What most people are missing in this picture is that before we saw the emails, nobody could have guessed that Epic premeditated all of this, thus putting themselves in a much weaker defensive position and giving Apple an even bigger upper hand.
And just like that, the narrative changed from the outlook that Epic was trying to fight for what's right and just in terms of unfair business practices and monopolistic activities to what we have now.
It was a huge gamble, they had one shot - and I believe they blew it.
It didn't have to be this way; and that's the utterly maddening and disappointing part of this. Now, instead of talking about the crap Epic pulled, we would've been talking about much bigger & consequential things like unfair business & monopolistic practices by Apple.

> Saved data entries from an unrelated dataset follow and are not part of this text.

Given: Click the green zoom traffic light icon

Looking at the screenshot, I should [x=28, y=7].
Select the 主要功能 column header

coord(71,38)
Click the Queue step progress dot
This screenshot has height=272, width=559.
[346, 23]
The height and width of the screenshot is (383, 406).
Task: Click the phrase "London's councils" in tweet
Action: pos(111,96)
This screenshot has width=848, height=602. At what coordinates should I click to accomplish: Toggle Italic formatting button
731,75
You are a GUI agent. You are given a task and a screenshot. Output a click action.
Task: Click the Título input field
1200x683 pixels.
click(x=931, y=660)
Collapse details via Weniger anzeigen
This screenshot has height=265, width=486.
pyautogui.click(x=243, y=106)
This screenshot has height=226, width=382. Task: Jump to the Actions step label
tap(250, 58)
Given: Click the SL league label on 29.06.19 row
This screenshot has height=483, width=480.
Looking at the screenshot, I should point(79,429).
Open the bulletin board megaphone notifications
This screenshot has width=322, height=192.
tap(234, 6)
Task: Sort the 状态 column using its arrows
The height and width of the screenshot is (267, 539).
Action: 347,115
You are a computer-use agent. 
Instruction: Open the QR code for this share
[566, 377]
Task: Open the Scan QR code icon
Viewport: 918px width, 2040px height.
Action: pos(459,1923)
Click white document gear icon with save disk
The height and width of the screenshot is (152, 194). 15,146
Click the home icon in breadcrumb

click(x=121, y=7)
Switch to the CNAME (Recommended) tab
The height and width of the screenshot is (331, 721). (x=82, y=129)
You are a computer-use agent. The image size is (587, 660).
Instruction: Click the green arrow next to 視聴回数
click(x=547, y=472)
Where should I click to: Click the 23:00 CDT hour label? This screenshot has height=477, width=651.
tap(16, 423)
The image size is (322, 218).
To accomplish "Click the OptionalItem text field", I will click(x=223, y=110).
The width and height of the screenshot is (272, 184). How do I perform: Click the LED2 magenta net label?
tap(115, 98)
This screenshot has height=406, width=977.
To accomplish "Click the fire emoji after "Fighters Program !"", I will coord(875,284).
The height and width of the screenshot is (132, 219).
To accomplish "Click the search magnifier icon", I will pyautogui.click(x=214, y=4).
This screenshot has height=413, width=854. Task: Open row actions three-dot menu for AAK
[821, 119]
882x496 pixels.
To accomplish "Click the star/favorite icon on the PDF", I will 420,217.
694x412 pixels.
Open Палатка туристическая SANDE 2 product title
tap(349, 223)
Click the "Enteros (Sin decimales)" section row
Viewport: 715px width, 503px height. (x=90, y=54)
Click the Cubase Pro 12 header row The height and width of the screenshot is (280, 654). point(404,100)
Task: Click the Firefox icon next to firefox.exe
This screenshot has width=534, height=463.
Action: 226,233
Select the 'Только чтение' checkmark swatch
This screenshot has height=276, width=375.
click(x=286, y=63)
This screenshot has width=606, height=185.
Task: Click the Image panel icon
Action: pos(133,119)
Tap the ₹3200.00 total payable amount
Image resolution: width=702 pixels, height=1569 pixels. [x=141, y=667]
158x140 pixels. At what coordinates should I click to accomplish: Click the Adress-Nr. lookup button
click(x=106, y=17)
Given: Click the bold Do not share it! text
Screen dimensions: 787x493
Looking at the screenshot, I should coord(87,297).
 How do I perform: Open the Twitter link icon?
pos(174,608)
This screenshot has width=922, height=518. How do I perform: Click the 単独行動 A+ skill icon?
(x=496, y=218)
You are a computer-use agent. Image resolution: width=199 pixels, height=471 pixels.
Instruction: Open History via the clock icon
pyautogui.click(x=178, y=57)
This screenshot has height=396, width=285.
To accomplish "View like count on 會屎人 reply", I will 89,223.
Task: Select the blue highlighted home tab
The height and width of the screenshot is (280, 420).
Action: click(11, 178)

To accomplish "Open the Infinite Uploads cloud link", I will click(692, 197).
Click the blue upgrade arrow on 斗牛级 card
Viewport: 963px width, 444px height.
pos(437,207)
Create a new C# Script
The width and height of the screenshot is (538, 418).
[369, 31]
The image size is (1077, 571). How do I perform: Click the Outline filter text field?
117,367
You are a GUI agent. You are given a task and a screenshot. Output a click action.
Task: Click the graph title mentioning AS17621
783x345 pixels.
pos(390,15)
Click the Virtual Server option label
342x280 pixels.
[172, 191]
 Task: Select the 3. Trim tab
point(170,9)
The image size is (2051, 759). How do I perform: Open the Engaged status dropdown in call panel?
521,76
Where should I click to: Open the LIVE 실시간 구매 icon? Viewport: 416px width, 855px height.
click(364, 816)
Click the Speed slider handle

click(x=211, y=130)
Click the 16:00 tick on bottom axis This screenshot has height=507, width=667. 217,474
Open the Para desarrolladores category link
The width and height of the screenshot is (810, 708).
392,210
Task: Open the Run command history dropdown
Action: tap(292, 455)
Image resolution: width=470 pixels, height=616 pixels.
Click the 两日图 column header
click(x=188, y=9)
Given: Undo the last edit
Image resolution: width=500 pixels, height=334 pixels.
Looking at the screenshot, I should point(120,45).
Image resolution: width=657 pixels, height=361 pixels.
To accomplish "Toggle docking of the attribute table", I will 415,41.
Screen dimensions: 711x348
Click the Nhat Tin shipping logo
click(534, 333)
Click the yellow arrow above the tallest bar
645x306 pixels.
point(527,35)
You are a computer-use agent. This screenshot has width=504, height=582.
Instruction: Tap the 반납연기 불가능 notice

This is the thing with capitalism, there's always more money to be made; and when you have deep pocket investors to answer to there's always the need to perform.
I don't know about you, but if most of us had a game that's making numbers like Fortnite on iOS, we would gladly pay 30c on the Dollar to keep selling it there. And thousands of app devs do just that; though some do grumble.
It's the same thing with Epic's own game store. No matter how good the royalty split is most devs will never consider leaving Steam and it's massive community because most of us work with math & metrics.
Paying Steam 30% for access to n million gamers, vs paying EGS 12% for access to n-1 is attractive - if you get the reach. Most don't - and they know it. Epic knew this too, which is why they started paying for exclusive content.
That's precisely how Valve seeded Steam using their own games.
If you can make money selling $70 on Steam after Valve takes 30%, what's the incentive to make $50 on EGS after Epic takes 12%? None. It's all about gamer outreach and loyalty.
Then Epic sweetened the pot even more with free weekly games and by covering the licensing costs of using UE and selling on EGS.
These are ALL good things because competition is good for everyone, and it breeds innovation and progress.
Like everyone else, for decades Epic was happily paying 30% (or less) to Valve, Apple, Microsoft etc because they were still profitable.
Until someone figured out that you can make more money by running your own store.
Most of us who sell PC games on various stores make more money on Steam than on any other store. In fact, for a time, all my games sold more directly from our store (powered by Digital River). To the extent that selling a game on a store outside Steam is just derivative income.
That's not a bad thing. But the issue is that gamers are tribalistic to an ungodly level; and their loyalty to a platform, dev or whatever the latest gaming fad is, remains unmatched outside of a psych ward.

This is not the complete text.